Sie sind eine aussterbende Spezies: kleine Läden in Innenstädten. Heute kauft ein Grossteil der Bevölkerung in grossen Shoppingcentern ein oder bestellt Artikel online. Doch Gabriela Kräuchi hält diesem Wandel stand. In ihrer Boutique Pellina an der Oberen Gasse in Baden verkauft sie seit acht Jahren Damenschuhe aller Art. Dass genau diesem Geschäft nicht die Kunden ausgehen, hat einen Grund: Pellina ist einer der wenigen Läden in der Schweiz, der Schuhe ab Grösse 34 anbietet – und somit für Frauen mit kleinen Füssen eine wichtige Adresse ist. Nun hat sich Kräuchi dazu entschlossen, ihre seit Januar laufende Pension in Anspruch zu nehmen. Die Schuhboutique bleibt aber weiterhin bestehen: Ab dem 1. April gibt sie Gabriela Martinez ihr Geschäft weiter.
Kräuchis Werdegang verlief alles andere als geradlinig: Nach ihrer Ausbildung zur Zahnarztassistentin und einigen Jahren Arbeit als kaufmännische Angestellte machte sie eine längere Mutterschaftspause. Später leitete sie bei der Migros Klubschule Kreativkurse. Diese wiederum führten sie 2005 zur deutschen Firma Rico Design, für die Kräuchi fünf Jahre lang die ganze Schweiz bereist hat. Doch der viele Verkehr machte ihr zu schaffen. Als eine damalige Kundin sie als Nachfolgerin für ihren Laden in Baden anfragte, zögerte sie erst. Selber einen Laden zu führen, konnte sie sich erst nicht vorstellen. Ein Bekannter, der Kontakt zu vielen Schuhlieferanten hatte, schlug ihr vor, sie solle dort Schuhe verkaufen. Diese Idee gefiel ihr.

Fragen zum Text:
#1 Beantworten Sie anhand des Textauszugs:
(a) Seit wie vielen Jahren verkauft Gabriela Kräuchi in der Boutique Pellina Damenschuhe?
(b) Ab welcher Grösse bietet Pellina Schuhe an?
(c) In welchem Jahr kam Kräuchi zur Firma Rico Design?
#2 Schreiben Sie aus dem Textauszug den Abschnitt ab, der mit den Worten „Sie sind eine“ beginnt und mit „ihr Geschäft weiter.“ endet.

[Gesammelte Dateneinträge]

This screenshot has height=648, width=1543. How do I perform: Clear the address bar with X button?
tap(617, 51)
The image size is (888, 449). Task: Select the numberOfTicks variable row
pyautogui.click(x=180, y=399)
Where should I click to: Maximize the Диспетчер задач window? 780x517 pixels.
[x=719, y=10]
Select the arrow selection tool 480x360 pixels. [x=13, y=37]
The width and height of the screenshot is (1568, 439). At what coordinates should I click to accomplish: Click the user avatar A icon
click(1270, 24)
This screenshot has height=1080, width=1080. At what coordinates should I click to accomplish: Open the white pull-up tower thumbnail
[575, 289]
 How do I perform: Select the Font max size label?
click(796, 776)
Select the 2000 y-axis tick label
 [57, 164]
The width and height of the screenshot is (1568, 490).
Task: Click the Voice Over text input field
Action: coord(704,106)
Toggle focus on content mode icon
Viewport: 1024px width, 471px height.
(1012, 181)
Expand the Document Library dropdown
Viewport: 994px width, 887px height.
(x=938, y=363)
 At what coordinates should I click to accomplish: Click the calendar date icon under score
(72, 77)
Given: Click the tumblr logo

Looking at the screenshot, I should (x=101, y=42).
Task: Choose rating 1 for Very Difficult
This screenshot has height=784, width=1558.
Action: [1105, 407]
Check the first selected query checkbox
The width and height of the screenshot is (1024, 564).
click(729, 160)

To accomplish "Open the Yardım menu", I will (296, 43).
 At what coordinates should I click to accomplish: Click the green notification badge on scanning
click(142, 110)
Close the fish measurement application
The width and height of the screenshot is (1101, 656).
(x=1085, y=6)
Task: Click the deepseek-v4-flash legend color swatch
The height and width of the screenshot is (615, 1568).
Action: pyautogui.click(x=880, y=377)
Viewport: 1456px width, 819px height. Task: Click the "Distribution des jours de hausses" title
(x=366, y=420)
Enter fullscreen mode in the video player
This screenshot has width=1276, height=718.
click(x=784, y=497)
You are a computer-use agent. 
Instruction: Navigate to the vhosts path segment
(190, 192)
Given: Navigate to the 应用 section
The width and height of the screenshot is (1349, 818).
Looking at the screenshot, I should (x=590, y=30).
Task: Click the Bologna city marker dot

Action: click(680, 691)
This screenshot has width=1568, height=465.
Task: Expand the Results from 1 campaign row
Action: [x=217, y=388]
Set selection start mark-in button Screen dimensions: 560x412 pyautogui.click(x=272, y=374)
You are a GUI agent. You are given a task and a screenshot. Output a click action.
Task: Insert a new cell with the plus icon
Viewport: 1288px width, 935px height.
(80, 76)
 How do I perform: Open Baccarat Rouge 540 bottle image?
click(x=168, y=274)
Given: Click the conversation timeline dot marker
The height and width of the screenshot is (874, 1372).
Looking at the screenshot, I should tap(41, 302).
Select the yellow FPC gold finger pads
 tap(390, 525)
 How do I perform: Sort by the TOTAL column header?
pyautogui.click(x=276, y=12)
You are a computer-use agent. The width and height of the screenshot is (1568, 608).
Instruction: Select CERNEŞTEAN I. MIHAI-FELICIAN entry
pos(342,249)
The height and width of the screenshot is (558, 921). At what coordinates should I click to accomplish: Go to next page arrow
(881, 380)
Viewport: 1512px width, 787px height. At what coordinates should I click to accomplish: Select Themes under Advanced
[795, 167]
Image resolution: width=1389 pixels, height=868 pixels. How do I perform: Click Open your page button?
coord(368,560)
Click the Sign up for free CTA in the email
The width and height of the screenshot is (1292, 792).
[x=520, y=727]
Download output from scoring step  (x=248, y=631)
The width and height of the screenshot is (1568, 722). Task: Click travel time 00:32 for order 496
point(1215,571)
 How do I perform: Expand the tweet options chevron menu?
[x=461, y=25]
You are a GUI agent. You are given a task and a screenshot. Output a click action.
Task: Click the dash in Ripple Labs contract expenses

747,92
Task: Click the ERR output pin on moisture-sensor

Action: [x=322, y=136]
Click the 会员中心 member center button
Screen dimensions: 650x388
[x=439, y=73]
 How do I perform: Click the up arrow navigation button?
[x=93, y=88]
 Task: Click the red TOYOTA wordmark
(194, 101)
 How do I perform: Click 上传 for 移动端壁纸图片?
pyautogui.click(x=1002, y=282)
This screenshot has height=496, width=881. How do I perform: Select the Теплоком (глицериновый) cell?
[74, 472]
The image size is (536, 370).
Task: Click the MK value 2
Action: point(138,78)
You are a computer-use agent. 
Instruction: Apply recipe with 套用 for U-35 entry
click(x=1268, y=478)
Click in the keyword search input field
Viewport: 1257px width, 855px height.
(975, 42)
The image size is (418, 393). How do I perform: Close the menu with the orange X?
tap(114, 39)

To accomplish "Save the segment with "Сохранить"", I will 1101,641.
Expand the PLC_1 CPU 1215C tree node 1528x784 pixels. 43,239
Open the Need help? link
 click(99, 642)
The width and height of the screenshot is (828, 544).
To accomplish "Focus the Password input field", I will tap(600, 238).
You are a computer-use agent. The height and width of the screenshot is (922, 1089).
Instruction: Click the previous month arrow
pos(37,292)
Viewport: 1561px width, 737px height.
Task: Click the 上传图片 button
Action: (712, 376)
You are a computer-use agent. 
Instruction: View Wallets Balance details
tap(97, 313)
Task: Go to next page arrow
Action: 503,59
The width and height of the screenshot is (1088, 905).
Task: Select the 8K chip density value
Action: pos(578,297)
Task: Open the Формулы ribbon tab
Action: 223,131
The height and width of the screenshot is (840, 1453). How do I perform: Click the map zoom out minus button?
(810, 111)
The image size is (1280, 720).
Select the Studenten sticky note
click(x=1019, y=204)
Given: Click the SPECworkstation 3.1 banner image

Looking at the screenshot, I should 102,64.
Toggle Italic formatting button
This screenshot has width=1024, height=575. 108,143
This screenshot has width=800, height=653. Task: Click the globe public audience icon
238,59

Lösungen:
#1
(a) Seit acht Jahren.
(b) Ab Grösse 34.
(c) 2005.

#2
Sie sind eine aussterbende Spezies: kleine Läden in Innenstädten. Heute kauft ein Grossteil der Bevölkerung in grossen Shoppingcentern ein oder bestellt Artikel online. Doch Gabriela Kräuchi hält diesem Wandel stand. In ihrer Boutique Pellina an der Oberen Gasse in Baden verkauft sie seit acht Jahren Damenschuhe aller Art. Dass genau diesem Geschäft nicht die Kunden ausgehen, hat einen Grund: Pellina ist einer der wenigen Läden in der Schweiz, der Schuhe ab Grösse 34 anbietet – und somit für Frauen mit kleinen Füssen eine wichtige Adresse ist. Nun hat sich Kräuchi dazu entschlossen, ihre seit Januar laufende Pension in Anspruch zu nehmen. Die Schuhboutique bleibt aber weiterhin bestehen: Ab dem 1. April gibt sie Gabriela Martinez ihr Geschäft weiter.